AGRICULTURE GORSE Notwithstanding its formidable spines, the young shoots of this hardy evergreen yield a palatable and nutritious winter forage for horses and cattle. To fit it for this purpose it must be chopped' and bruised to destroy the spines. This is sometimes done in a primitive and laborious way by laying the gorse upon a block of wood and beating It with a mallet, flat at one end and armed with crossed knife-edges at the other, by the alternate use of which it Is bruised and chopped. There are now a variety of machines by which this is done rapidly and efficiently, and which are in use where this kind of forage is used to any extent. The agricultural value of this plant has often been over-rated by theoretical writers. In the case of very poor, dry soils, it does, however, yield much valuable food at a season when green forage is not otherwise to be had. It is on this account of importance to dairymen; and to them it has this further recommendation. that upon it give much rich milk, which is free from any unpleasant flavour. To turn it to good account, it must be sown in drills, kept clean by hoeing, and treated as a regular green crop. If sown in March, on land fitly prepared and afterwards duly cared for, it is ready for use in the autumn of the following year. A succession of cuttings of proper age is obtained for several years from the same field. It is cut by a short stout scythe, and must be brought from the field daily ; for when put in a heap after being chopped and bruised it heats rapidly. It is given to horses and cows in combination with chopped hay or straw. An acre will produce about 2000 faggots of green two-year-old gorse, weighing 20 lb each.

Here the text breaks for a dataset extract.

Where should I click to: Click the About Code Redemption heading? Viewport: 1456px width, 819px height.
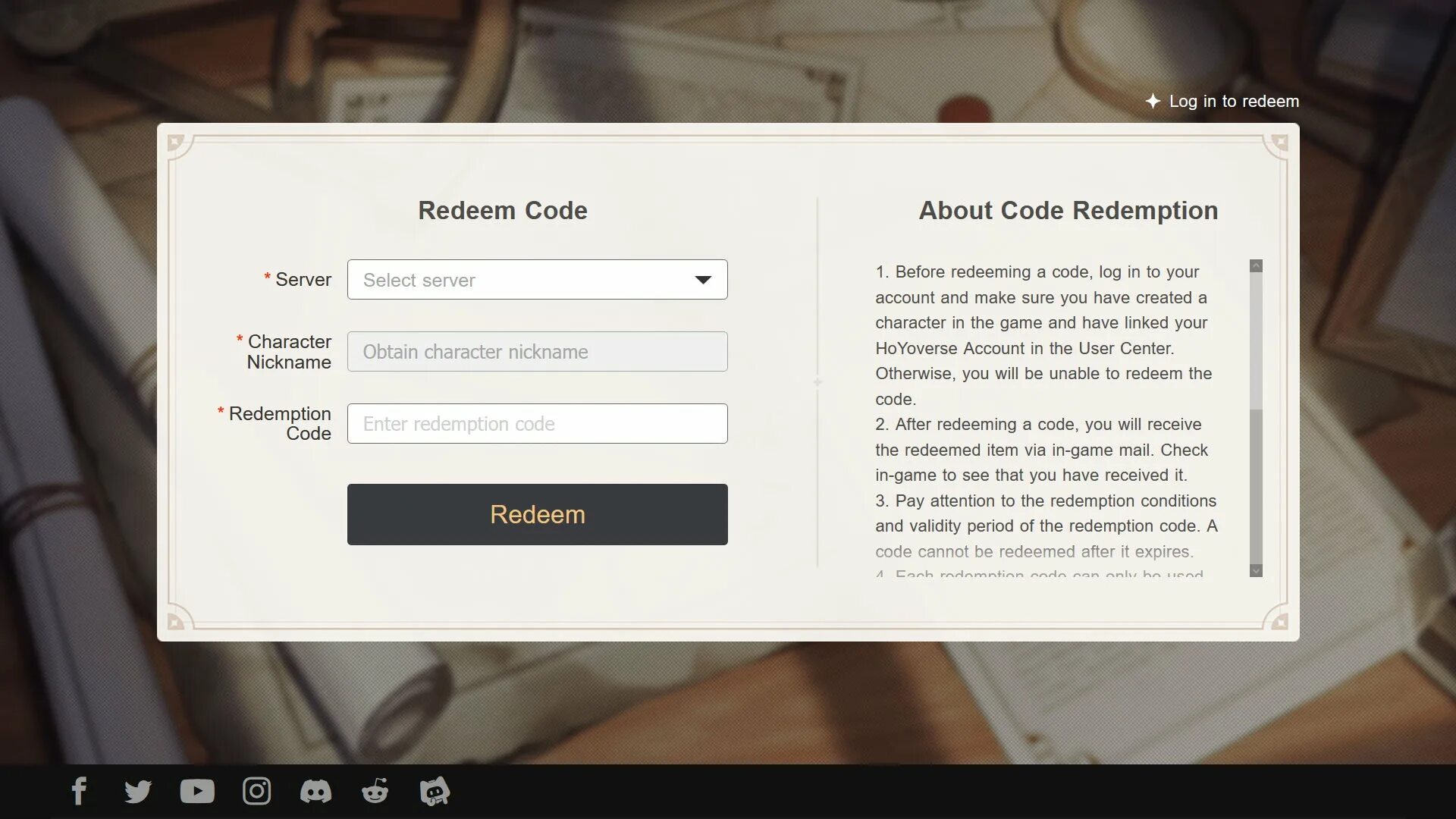1068,211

This plant is invaluable in mountain sheep-walks. The rounded form of the furze bushes that are met with in such situations shows how diligently the annual growth, as far as it is accessible, is nibbled by the sheep. The food and shelter afforded to them in snow-storms by clusters of such bushes is of such importance that the wonder is our sheep farmers do not bestow more pains to have it in adequate quantity. Young plants of whin are so kept down by the sheep that they can seldom attain to a profitable size unless protected by a fence for a few years.